* [EXCERPT PROVIDED]

- - - - - - -

US Secretary of Commerce Howard Lutnick schools, mocks and tries to bully us, and we laugh and applaud
US wants India’s total commitment, effectively forcing complete dependency
Some of Lutnik’s clearly objectionable and mocking messaging while participating remotely in India Today Conclave 2025 from Washington DC on Friday (words to the effect):
On India’s defence partnership with Russia: India has historically bought a significant amount of military equipment from Russia, “that has to end”
India’s bitter experience with US on defence cooperation, in comparison with Russia, France and United Kingdom: Don’t tell me you will feel safe and secure with Russian, French and British military equipment; American military and industrial complex has no comparison, it’s the greatest
Let’s have an “incredible” bilateral relationship, just India and United States of America, you cut tariffs on American goods and cut out the “noise” of the rest of the world
The ‘I’ in BRICS (grouping with its original members as Brazil, Russia, India, China and South Africa) is not acceptable especially in the context of the grouping’s efforts to create a separate currency challenging the supremacy of US dollar as the economic currency of the world
India’s farm sector has to open up, it cannot remain closed; it needs to act “smartly”

- - - - - - -

* [WHAT YOU NEED TO DO]
1. Recast the entries as a Markdown table with the columns Row and Line, starting at the line that contains "Given: Open the News link" and ending with the last line of the entries. Number each row, skip blank lines, and omit the pictures.
2. Continue the commentary on Howard Lutnick's remarks about India from the point where it stops.
The entries that follow bear no relation to the commentary on Lutnick's remarks.

Data records:

- - - - - - -

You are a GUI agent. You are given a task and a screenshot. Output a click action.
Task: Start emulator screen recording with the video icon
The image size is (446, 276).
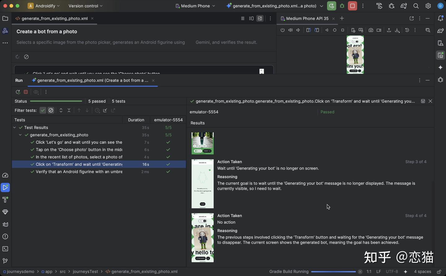[378, 30]
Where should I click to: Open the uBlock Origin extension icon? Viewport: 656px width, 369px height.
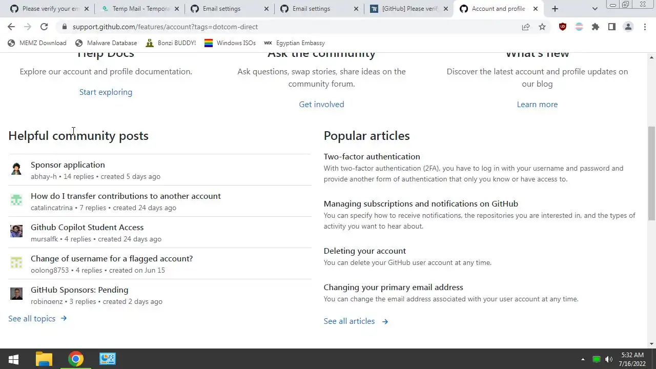tap(563, 27)
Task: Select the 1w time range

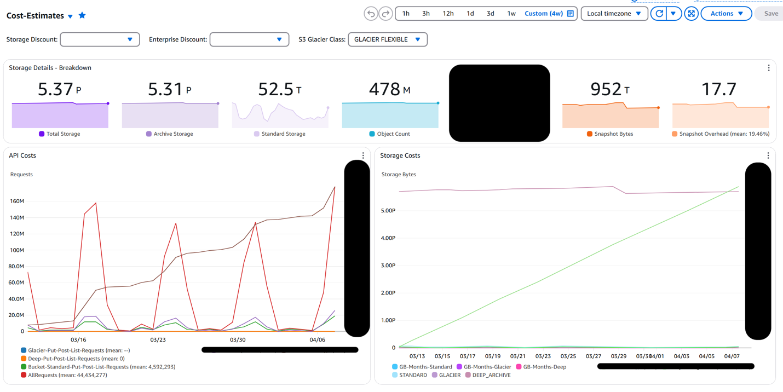Action: [511, 13]
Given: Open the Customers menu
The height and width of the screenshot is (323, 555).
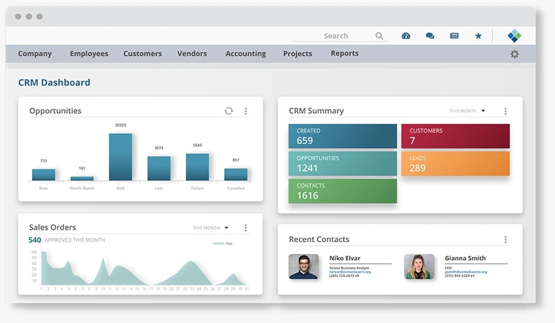Looking at the screenshot, I should 142,54.
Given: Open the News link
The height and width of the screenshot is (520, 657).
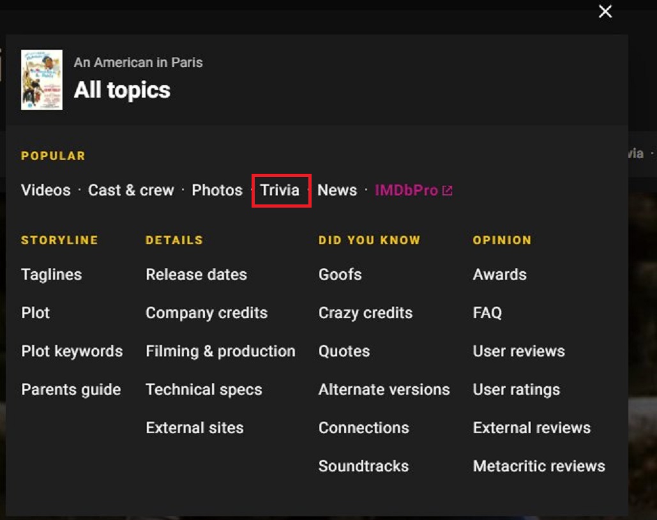Looking at the screenshot, I should (337, 190).
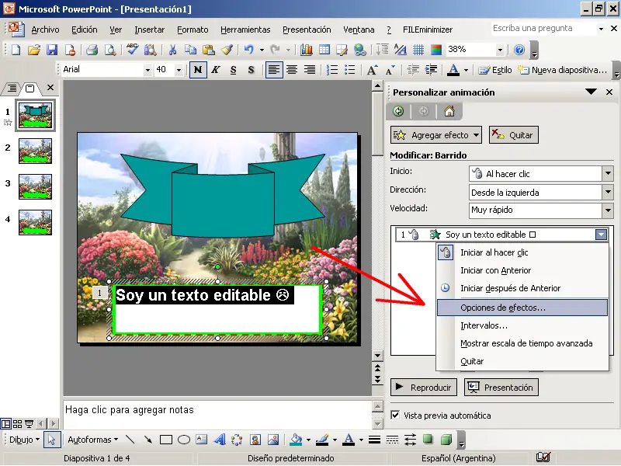621x466 pixels.
Task: Click the home icon in task pane
Action: (x=449, y=111)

- - - - - - -

* [FINAL RESULTS]
1.
| Row | Line |
|---|---|
| 1 | Given: Open the News link |
| 2 | The height and width of the screenshot is (520, 657). |
| 3 | Looking at the screenshot, I should (337, 190). |
| 4 | 621x466 pixels. |
| 5 | Task: Click the home icon in task pane |
| 6 | Action: (x=449, y=111) |

2.
What expectedly should have shocked the influential Indian audience gathered for the India Today Conclave 2025 at the Taj Palace Delhi to hear US Secretary of Commerce Howard Lutnick speak on India-US relations on Friday, was surprisingly absorbed as humour and applauded.
In his live and exclusive interaction with India Today’s News Director Rahul Kanwal, while joining remotely from Washington DC, Lutnick, in typical Trump style plain-speak, apparently usurped the role of big brother in schooling, mocking and trying to bully India on a wide range of issues spanning trade, defence and overall bilateral relations. And yet we treated him like an honoured guest, occasionally laughing off his remarks and even applauding him.
Commenting on ongoing discussions between the two largest democracies, the US Secretary of Commerce did not mince words in driving home the point that the United States did not care what tariffs India imposed on goods from other countries. He was more concerned that India cut tariffs on American goods, emphasising that India stood to gain tremendously from an exclusive bilateral trade relationship with the world’s biggest and most consuming economy.
“But if you include the whole world in it, and you’re always worried about each and every country of the whole world and how that pieces together, it would be almost impossible (to strike a trade deal). So, we would like to focus on bilateral conversation just between India and the United States, bring down the tariff levels that India has that protects some of its areas,” he added.
“India has some of the highest tariffs in the world, and that will require a rethinking of the relationship, the special relationship, between India and the United States,” Lutnick said.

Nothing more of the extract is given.